✅ Installation

pip install datafruit

Step 1: Define Base Tables

Create a simple schema using Python classes. This file isn’t executed—just declarative config.

# models.py
import datafruit as dft
from typing import Optional

class users(dft.Table):
    id: Optional[int] = dft.Field(primary_key=True)
    name: str
    email: str
    is_active: bool = True

class orders(dft.Table):
    id: Optional[int] = dft.Field(primary_key=True)
    user_id: int = dft.Field(foreign_key="users.id")
    amount: float
    status: str = "pending"

databases = {
    "warehouse": dft.PostgresDB("postgresql://localhost/warehouse", tables=[users, orders])
}

dft.export(databases=databases)
$ dft plan

Planning schema changes...
Target: warehouse

Datafruit will perform the following actions:

+ Table: orders
 + Add column id (INTEGER)
 + Add column user_id (INTEGER)
 + Add column amount (FLOAT)
 + Add column status (VARCHAR)

+ Table: users
 + Add column id (INTEGER)
 + Add column name (VARCHAR)
 + Add column email (VARCHAR)
 + Add column is_active (BOOLEAN)

 Plan saved to .dft/plan.json
Run 'dft apply' to apply these changes.
$ dft apply

Applying schema changes...
 Successfully applied changes to 'warehouse'

Step 2: Add Views and Models with @query

Use @query(db=..., type="") to define transformations:

materialization typemeaning
viewStored as a SQL view
tableMaterialized and written to a table
# models.py (continued)
db = databases["warehouse"]

@dft.query(db=db, type="view")
def active_users():
    return f"SELECT * FROM {users} WHERE is_active = true"

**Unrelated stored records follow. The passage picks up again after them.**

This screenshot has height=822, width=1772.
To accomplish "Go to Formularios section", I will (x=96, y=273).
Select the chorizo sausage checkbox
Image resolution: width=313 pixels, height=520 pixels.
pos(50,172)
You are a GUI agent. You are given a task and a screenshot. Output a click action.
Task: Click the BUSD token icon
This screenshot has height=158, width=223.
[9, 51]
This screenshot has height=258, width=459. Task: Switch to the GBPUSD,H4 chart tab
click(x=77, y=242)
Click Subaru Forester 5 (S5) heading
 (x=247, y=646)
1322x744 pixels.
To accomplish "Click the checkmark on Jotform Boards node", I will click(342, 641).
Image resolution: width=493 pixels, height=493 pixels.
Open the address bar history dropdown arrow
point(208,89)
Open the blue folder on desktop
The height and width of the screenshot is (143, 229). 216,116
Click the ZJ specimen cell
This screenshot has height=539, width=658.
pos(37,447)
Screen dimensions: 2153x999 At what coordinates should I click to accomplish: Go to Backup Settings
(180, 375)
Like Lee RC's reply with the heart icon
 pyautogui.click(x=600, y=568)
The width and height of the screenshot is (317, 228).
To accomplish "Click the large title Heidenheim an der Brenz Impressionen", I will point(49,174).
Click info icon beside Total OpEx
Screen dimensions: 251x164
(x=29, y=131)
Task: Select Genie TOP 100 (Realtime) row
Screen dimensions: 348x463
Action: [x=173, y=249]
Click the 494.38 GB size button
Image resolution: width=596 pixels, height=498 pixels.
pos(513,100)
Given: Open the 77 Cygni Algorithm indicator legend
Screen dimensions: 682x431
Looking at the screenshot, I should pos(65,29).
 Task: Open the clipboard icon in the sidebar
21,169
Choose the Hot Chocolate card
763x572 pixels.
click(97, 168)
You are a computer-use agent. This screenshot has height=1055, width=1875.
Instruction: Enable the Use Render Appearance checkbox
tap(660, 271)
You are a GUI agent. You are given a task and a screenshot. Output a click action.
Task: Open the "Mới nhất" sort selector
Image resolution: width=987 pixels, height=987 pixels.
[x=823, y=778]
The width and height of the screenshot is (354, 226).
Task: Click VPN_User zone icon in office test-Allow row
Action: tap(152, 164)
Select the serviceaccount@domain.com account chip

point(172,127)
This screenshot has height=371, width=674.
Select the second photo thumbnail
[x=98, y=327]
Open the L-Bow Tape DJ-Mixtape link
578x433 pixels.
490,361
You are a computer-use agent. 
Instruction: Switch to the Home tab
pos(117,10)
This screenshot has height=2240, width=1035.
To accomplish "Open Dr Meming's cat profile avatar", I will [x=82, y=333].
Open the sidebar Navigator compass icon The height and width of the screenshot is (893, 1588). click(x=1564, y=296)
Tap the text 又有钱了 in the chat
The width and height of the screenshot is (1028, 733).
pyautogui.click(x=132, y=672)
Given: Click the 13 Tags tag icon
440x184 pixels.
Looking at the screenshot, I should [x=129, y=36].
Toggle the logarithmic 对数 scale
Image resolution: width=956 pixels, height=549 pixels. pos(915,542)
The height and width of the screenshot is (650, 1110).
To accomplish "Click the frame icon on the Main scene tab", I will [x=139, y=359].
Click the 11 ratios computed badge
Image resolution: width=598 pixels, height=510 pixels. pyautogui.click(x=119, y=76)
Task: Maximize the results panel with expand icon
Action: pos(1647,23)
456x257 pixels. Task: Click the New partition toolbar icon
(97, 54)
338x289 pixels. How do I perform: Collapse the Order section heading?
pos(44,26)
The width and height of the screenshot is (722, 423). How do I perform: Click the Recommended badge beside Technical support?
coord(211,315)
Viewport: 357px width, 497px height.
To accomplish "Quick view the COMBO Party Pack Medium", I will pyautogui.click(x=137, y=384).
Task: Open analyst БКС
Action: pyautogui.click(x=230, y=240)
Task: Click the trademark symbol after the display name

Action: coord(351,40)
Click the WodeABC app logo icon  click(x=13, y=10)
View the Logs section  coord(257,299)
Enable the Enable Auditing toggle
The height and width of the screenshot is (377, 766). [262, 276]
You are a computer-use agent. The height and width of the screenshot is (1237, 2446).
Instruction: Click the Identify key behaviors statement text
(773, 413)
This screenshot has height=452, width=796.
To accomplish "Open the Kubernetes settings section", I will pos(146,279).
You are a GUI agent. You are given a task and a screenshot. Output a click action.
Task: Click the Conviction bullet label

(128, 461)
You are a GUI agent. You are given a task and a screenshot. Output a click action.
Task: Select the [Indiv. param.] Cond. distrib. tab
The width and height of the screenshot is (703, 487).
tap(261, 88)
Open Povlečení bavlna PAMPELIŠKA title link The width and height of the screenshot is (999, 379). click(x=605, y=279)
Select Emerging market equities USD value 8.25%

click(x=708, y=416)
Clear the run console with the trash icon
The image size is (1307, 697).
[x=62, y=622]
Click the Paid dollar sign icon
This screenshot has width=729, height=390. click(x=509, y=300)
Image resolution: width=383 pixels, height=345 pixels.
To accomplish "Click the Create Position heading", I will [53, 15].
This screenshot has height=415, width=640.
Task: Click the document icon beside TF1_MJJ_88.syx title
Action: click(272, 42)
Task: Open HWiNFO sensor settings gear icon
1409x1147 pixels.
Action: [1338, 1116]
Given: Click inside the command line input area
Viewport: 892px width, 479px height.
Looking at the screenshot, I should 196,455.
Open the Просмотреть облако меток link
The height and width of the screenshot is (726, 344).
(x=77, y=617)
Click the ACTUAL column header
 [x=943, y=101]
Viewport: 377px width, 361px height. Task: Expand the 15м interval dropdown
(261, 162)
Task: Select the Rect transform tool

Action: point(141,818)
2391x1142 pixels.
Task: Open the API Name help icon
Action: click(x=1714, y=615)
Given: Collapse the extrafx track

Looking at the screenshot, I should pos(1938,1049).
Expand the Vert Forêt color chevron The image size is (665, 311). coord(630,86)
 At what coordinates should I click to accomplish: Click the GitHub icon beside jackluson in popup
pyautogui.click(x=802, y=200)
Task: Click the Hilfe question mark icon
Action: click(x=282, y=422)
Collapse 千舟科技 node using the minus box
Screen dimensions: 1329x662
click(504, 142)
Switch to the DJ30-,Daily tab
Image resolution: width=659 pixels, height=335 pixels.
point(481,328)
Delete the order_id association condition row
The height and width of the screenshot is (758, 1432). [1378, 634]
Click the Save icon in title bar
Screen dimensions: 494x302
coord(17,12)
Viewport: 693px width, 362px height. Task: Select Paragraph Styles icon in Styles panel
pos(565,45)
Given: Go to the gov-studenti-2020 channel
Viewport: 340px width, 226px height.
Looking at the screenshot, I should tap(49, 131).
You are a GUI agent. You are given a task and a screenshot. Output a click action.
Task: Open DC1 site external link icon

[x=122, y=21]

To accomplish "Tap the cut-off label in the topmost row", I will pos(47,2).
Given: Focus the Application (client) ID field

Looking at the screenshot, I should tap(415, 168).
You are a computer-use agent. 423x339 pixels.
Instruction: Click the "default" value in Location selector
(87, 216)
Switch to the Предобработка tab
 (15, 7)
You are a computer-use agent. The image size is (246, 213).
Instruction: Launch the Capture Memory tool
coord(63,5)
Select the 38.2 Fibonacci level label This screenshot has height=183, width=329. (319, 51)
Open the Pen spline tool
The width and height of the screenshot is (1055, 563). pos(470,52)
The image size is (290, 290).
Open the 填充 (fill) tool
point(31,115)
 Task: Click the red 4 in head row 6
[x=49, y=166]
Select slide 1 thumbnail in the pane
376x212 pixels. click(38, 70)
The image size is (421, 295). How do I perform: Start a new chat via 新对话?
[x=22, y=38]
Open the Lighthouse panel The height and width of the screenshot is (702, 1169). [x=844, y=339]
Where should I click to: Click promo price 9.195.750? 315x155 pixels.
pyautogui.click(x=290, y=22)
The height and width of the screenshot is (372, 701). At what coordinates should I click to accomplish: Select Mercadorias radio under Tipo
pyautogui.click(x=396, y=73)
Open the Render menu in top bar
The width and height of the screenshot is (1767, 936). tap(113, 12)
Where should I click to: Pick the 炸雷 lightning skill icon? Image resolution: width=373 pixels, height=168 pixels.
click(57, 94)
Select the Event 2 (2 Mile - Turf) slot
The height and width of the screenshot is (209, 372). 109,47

@dft.query(db=db, type="view")
def completed_orders():
    return f"""
    SELECT * FROM {orders}
    WHERE status = 'completed' AND amount > 0
    """

@dft.query(db=db, type="table")
def user_stats():
    return f"""
    SELECT 
        u.id AS user_id,
        COUNT(o.id) AS total_orders,
        SUM(o.amount) AS total_spent,
        AVG(o.amount) AS avg_order_value
    FROM {active_users} u
    LEFT JOIN {completed_orders} o ON u.id = o.user_id
    GROUP BY u.id
    """

And define the table schema for user_stats:

class user_stats(dft.Table):
    user_id: int = dft.Field(primary_key=True)
    total_orders: int
    total_spent: float
    avg_order_value: float

Step 3: Plan, Apply, Run

$ dft plan

Planning schema changes...
Target: warehouse

+ View: active_users
+ View: completed_orders
+ Table: user_stats
 + Add column user_id (INTEGER)
 + Add column total_orders (INTEGER)
 + Add column total_spent (FLOAT)
 + Add column avg_order_value (FLOAT)

 Plan saved to .dft/plan.json
$ dft apply

Applying schema changes...
 Created views: active_users, completed_orders
 Created table: user_stats
 Schema synced
$ dft run user_stats

 Executing DAG:
 active_users (view)
 completed_orders (view)
 user_stats (table)

 user_stats completed (1,247 rows)
 Data written to table: user_stats

🧠 Auto-Suggest Missing Schema

If you forget the user_stats class:

$ dft plan

 Computation graph valid

⚠️ Table 'user_stats' is declared as persistent, but has no schema defined.

Suggested schema:

class user_stats(dft.Table):
    user_id: int = dft.Field(primary_key=True)
    total_orders: int
    total_spent: float
    avg_order_value: float

Add this to your models and re-run:
  dft plan
  dft apply

🛑 Safe by Default: Detecting Breakage

If you rename a column in users:

class users(dft.Table):
    id: Optional[int] = dft.Field(primary_key=True)
    name: str
    email_address: str  # renamed from 'email'
    is_active: bool = True
$ dft plan

~ Table: users
 ~ Rename: email email_address

BREAKING CHANGE DETECTED:

× View 'active_users' references users.email
× Query 'user_stats' depends on active_users

Fix downstream queries before applying.